### What you are asked to do
Repeat every record below exactly, but leave out any pictures.

### Task material
◆ ◆ ◆ ◆ ◆ ◆ ◆

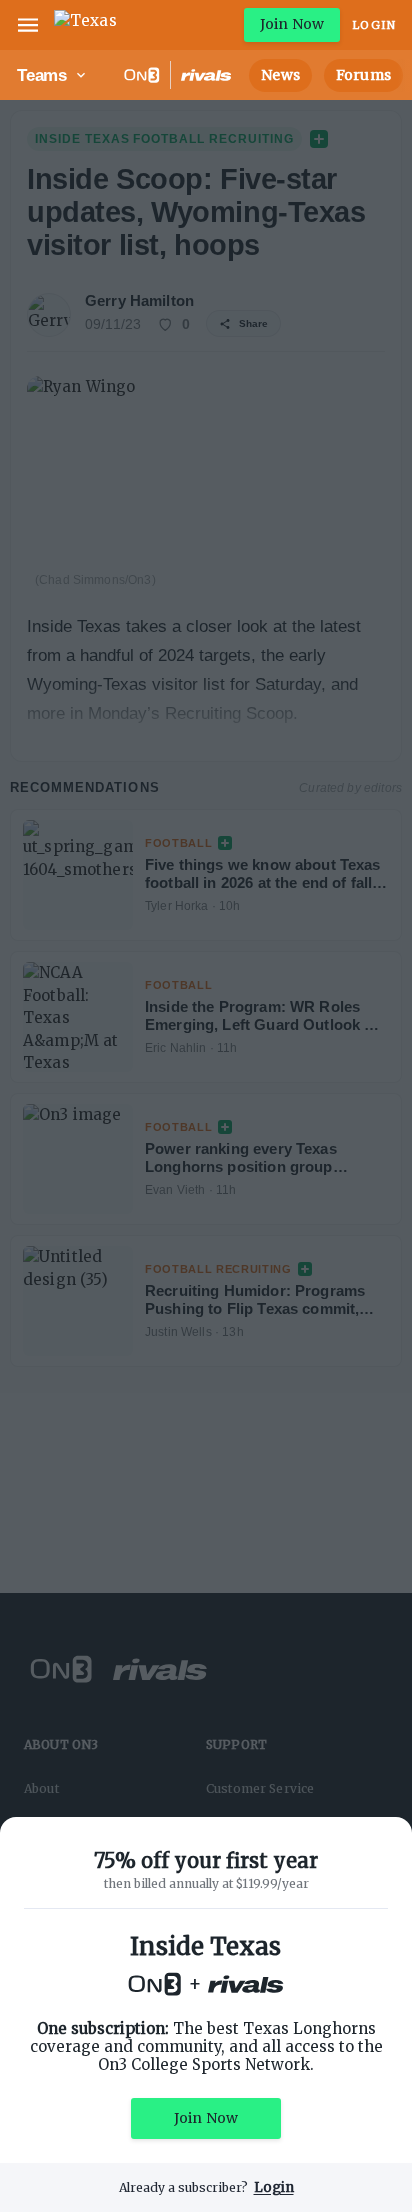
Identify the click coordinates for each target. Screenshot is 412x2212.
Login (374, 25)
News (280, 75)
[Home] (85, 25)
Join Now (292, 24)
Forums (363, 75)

◆ ◆ ◆ ◆ ◆ ◆ ◆

### Expected output
Identify the click coordinates for each target. Screenshot is 412x2212.
Login (374, 25)
News (280, 75)
[Home] (85, 25)
Join Now (292, 24)
Forums (363, 75)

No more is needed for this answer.